Work to be completed
Gather all lines in the data that hold the string "sidebar".

Entries taken from a collection:
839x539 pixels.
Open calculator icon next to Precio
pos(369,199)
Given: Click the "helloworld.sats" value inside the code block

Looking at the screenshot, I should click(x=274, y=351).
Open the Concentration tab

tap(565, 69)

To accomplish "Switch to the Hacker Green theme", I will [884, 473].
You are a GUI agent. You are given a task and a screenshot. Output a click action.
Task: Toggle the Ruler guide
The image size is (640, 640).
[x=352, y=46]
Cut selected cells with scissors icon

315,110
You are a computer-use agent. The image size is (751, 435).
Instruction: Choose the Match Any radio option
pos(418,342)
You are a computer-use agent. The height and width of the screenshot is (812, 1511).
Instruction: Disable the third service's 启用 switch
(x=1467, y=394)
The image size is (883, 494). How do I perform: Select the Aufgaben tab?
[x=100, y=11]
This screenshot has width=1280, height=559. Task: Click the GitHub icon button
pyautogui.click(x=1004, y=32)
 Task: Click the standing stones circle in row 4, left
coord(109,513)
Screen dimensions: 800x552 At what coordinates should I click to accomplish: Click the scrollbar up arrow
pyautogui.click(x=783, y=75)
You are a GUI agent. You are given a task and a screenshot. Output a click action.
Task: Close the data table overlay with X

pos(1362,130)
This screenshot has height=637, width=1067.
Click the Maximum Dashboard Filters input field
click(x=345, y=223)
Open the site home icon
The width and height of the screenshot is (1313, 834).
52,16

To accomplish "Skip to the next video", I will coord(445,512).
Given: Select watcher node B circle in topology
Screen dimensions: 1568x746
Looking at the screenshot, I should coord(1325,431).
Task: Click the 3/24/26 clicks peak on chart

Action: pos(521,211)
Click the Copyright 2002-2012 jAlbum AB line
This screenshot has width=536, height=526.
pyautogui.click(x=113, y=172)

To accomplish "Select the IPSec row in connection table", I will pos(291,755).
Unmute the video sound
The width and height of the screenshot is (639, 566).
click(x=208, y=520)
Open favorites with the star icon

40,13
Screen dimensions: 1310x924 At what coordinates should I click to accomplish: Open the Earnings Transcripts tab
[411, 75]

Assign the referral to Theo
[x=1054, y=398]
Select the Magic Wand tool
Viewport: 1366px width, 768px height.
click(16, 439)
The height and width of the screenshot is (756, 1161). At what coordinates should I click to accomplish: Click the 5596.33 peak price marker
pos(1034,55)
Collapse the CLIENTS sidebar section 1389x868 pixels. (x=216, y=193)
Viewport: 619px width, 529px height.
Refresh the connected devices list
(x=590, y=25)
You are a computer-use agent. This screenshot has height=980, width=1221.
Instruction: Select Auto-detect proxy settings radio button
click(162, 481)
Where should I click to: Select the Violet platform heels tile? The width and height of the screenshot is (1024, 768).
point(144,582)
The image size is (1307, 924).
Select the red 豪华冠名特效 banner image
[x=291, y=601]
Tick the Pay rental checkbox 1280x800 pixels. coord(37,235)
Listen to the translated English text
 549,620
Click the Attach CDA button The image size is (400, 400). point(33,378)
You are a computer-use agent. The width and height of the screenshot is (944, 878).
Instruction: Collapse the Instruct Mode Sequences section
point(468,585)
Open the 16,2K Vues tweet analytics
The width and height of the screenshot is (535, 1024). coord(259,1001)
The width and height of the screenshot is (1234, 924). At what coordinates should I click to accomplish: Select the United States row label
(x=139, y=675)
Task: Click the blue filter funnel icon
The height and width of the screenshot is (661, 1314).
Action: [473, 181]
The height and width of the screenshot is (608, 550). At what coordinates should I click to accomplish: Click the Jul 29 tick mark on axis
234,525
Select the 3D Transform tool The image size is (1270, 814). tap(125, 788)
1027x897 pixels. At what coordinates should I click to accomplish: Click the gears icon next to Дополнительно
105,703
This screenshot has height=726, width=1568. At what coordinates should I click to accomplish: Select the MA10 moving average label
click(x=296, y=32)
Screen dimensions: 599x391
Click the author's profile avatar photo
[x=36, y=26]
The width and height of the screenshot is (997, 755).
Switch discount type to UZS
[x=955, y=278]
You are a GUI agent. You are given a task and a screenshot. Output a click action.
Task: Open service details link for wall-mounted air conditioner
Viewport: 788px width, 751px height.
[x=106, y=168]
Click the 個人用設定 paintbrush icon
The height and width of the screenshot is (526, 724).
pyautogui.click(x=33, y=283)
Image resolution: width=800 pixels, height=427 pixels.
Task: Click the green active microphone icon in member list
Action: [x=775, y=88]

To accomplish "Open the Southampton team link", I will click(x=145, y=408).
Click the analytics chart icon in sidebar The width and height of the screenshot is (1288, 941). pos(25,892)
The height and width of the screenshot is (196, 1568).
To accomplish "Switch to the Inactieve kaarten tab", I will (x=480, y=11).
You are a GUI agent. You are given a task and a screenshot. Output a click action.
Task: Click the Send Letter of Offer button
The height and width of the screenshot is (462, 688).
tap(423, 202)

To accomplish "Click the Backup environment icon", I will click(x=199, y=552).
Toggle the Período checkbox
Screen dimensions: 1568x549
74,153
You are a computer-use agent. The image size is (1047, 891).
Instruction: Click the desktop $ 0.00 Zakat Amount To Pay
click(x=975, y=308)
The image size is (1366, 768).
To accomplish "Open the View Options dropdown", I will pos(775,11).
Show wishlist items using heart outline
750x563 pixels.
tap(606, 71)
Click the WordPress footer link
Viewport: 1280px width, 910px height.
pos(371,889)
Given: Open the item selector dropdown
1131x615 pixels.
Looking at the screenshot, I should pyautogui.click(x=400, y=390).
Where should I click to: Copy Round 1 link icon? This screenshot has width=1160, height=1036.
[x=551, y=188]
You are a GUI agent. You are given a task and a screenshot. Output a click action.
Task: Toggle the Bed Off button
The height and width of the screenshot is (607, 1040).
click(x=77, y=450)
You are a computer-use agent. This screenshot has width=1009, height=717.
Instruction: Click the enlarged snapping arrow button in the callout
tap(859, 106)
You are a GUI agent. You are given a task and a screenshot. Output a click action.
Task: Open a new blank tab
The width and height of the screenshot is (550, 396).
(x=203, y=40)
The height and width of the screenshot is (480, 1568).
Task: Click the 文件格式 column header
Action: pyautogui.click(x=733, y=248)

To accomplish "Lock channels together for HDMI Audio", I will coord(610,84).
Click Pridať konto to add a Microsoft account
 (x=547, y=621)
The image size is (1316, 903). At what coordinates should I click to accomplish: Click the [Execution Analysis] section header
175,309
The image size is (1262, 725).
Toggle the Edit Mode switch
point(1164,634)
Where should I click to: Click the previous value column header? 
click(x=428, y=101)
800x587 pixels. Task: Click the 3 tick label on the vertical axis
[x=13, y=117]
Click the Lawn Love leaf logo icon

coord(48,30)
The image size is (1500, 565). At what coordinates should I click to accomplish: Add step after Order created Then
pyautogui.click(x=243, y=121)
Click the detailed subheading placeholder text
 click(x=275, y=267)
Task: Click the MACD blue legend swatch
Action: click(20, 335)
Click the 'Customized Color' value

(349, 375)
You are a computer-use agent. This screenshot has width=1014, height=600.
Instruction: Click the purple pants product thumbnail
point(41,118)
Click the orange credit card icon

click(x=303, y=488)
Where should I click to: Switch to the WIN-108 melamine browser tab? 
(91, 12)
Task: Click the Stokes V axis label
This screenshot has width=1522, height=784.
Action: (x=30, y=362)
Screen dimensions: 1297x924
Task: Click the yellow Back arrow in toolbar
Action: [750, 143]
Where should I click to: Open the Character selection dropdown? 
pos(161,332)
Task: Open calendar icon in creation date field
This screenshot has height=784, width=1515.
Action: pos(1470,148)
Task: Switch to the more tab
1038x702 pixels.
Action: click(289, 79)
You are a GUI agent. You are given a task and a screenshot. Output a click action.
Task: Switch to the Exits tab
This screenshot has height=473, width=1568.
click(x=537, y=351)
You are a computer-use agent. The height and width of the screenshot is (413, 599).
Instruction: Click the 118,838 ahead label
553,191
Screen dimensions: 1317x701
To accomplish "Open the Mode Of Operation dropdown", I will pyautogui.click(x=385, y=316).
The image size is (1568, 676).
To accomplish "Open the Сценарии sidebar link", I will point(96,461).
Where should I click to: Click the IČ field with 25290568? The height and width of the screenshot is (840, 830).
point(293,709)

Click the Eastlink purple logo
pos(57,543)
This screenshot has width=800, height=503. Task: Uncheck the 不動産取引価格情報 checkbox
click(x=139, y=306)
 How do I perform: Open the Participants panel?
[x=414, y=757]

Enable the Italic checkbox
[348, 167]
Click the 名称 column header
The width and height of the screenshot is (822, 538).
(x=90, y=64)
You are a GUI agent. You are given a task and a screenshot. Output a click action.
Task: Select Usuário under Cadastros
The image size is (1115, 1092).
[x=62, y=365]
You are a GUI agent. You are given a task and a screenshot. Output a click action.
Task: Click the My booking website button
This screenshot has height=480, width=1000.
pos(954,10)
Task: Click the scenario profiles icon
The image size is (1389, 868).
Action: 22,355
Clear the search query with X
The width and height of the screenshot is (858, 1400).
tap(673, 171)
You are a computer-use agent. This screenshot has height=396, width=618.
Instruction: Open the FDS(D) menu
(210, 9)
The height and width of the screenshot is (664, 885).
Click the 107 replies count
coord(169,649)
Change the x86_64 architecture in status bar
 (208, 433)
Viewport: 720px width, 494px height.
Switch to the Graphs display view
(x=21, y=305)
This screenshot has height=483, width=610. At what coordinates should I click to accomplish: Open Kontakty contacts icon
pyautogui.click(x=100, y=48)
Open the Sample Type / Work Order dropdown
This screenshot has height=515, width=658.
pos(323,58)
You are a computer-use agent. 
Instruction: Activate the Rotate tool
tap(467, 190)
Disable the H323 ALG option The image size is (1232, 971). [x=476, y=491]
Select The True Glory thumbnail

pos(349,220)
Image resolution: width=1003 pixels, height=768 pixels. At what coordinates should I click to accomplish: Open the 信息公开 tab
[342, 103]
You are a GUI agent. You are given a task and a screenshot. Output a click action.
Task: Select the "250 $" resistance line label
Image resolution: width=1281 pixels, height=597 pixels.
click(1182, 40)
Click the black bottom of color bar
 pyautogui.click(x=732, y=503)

Expected answer
Collapse the CLIENTS sidebar section 1389x868 pixels. (x=216, y=193)
Click the analytics chart icon in sidebar The width and height of the screenshot is (1288, 941). pos(25,892)
To accomplish "Open the Сценарии sidebar link", I will point(96,461).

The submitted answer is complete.